§ Extracted information:
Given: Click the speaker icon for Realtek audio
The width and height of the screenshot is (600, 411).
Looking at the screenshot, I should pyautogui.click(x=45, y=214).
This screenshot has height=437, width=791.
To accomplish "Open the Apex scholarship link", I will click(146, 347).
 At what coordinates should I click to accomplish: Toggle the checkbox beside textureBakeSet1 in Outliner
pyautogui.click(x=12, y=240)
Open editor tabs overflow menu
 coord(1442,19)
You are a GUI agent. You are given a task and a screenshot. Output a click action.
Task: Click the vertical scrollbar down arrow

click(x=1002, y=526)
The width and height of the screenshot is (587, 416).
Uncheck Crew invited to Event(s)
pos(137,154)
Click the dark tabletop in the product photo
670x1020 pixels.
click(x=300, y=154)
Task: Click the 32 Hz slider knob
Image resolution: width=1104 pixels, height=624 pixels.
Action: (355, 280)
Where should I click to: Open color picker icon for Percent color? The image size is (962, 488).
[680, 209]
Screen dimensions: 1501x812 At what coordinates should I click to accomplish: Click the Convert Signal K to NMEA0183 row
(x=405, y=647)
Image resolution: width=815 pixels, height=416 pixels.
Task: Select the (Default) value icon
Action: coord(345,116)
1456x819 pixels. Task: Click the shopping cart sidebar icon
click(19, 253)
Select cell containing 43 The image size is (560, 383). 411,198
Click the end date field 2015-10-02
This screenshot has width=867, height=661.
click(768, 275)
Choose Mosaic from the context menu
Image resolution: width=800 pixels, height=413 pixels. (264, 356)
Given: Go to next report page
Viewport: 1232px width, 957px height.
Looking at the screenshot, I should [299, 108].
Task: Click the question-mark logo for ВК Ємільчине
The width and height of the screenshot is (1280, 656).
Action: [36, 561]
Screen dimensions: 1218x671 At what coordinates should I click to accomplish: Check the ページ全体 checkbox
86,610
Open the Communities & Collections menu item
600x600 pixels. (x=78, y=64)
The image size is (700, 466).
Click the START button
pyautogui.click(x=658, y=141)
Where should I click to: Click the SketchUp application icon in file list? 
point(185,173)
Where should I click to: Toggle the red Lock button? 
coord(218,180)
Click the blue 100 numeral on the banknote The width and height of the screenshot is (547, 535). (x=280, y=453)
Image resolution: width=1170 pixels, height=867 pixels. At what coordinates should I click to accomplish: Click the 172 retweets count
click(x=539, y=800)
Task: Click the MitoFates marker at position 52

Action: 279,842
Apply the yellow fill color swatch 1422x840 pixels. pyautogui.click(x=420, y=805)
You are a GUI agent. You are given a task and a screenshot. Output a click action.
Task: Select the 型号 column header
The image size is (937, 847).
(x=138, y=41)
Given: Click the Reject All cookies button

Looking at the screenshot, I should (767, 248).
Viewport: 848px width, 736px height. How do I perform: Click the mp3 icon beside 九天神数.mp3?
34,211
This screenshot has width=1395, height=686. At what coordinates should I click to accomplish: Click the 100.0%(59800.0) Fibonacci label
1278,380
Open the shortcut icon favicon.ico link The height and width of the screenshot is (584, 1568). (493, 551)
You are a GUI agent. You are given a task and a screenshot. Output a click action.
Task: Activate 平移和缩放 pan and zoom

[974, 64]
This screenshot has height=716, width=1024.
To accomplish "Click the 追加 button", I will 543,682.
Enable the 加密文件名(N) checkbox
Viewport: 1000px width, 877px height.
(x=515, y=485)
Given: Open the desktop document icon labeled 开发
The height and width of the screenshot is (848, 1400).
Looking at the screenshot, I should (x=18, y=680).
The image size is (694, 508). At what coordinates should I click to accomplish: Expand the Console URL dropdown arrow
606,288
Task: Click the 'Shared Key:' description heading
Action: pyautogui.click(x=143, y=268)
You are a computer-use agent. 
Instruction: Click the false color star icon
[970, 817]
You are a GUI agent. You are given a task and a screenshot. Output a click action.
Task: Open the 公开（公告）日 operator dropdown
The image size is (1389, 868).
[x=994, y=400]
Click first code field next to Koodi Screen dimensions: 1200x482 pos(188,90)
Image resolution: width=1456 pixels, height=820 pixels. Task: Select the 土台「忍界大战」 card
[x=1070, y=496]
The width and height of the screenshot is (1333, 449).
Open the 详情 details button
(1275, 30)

§ Exercise details: Copy out all of the material above, word for word and line by line, changing nothing.

§ Complete answer:
Given: Click the speaker icon for Realtek audio
The width and height of the screenshot is (600, 411).
Looking at the screenshot, I should pyautogui.click(x=45, y=214).
This screenshot has height=437, width=791.
To accomplish "Open the Apex scholarship link", I will click(146, 347).
 At what coordinates should I click to accomplish: Toggle the checkbox beside textureBakeSet1 in Outliner
pyautogui.click(x=12, y=240)
Open editor tabs overflow menu
 coord(1442,19)
You are a GUI agent. You are given a task and a screenshot. Output a click action.
Task: Click the vertical scrollbar down arrow

click(x=1002, y=526)
The width and height of the screenshot is (587, 416).
Uncheck Crew invited to Event(s)
pos(137,154)
Click the dark tabletop in the product photo
670x1020 pixels.
click(x=300, y=154)
Task: Click the 32 Hz slider knob
Image resolution: width=1104 pixels, height=624 pixels.
Action: (355, 280)
Where should I click to: Open color picker icon for Percent color? The image size is (962, 488).
[680, 209]
Screen dimensions: 1501x812 At what coordinates should I click to accomplish: Click the Convert Signal K to NMEA0183 row
(x=405, y=647)
Image resolution: width=815 pixels, height=416 pixels.
Task: Select the (Default) value icon
Action: coord(345,116)
1456x819 pixels. Task: Click the shopping cart sidebar icon
click(19, 253)
Select cell containing 43 The image size is (560, 383). 411,198
Click the end date field 2015-10-02
This screenshot has width=867, height=661.
click(768, 275)
Choose Mosaic from the context menu
Image resolution: width=800 pixels, height=413 pixels. (264, 356)
Given: Go to next report page
Viewport: 1232px width, 957px height.
Looking at the screenshot, I should [299, 108].
Task: Click the question-mark logo for ВК Ємільчине
The width and height of the screenshot is (1280, 656).
Action: [36, 561]
Screen dimensions: 1218x671 At what coordinates should I click to accomplish: Check the ページ全体 checkbox
86,610
Open the Communities & Collections menu item
600x600 pixels. (x=78, y=64)
The image size is (700, 466).
Click the START button
pyautogui.click(x=658, y=141)
Where should I click to: Click the SketchUp application icon in file list? 
point(185,173)
Where should I click to: Toggle the red Lock button? 
coord(218,180)
Click the blue 100 numeral on the banknote The width and height of the screenshot is (547, 535). (x=280, y=453)
Image resolution: width=1170 pixels, height=867 pixels. At what coordinates should I click to accomplish: Click the 172 retweets count
click(x=539, y=800)
Task: Click the MitoFates marker at position 52

Action: 279,842
Apply the yellow fill color swatch 1422x840 pixels. pyautogui.click(x=420, y=805)
You are a GUI agent. You are given a task and a screenshot. Output a click action.
Task: Select the 型号 column header
The image size is (937, 847).
(x=138, y=41)
Given: Click the Reject All cookies button

Looking at the screenshot, I should (767, 248).
Viewport: 848px width, 736px height. How do I perform: Click the mp3 icon beside 九天神数.mp3?
34,211
This screenshot has width=1395, height=686. At what coordinates should I click to accomplish: Click the 100.0%(59800.0) Fibonacci label
1278,380
Open the shortcut icon favicon.ico link The height and width of the screenshot is (584, 1568). (493, 551)
You are a GUI agent. You are given a task and a screenshot. Output a click action.
Task: Activate 平移和缩放 pan and zoom

[974, 64]
This screenshot has height=716, width=1024.
To accomplish "Click the 追加 button", I will 543,682.
Enable the 加密文件名(N) checkbox
Viewport: 1000px width, 877px height.
(x=515, y=485)
Given: Open the desktop document icon labeled 开发
The height and width of the screenshot is (848, 1400).
Looking at the screenshot, I should (x=18, y=680).
The image size is (694, 508). At what coordinates should I click to accomplish: Expand the Console URL dropdown arrow
606,288
Task: Click the 'Shared Key:' description heading
Action: pyautogui.click(x=143, y=268)
You are a computer-use agent. 
Instruction: Click the false color star icon
[970, 817]
You are a GUI agent. You are given a task and a screenshot. Output a click action.
Task: Open the 公开（公告）日 operator dropdown
The image size is (1389, 868).
[x=994, y=400]
Click first code field next to Koodi Screen dimensions: 1200x482 pos(188,90)
Image resolution: width=1456 pixels, height=820 pixels. Task: Select the 土台「忍界大战」 card
[x=1070, y=496]
The width and height of the screenshot is (1333, 449).
Open the 详情 details button
(1275, 30)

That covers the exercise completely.